→ AIM
Copy the data below line for line, keeping every character as it appears.

→ RECORDS FOR PROCESSING
★ ★ ★

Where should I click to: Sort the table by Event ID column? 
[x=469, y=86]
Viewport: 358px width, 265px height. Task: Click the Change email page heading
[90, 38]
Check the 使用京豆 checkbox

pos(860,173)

★ ★ ★

→ SOLUTION
Where should I click to: Sort the table by Event ID column? 
[x=469, y=86]
Viewport: 358px width, 265px height. Task: Click the Change email page heading
[90, 38]
Check the 使用京豆 checkbox

pos(860,173)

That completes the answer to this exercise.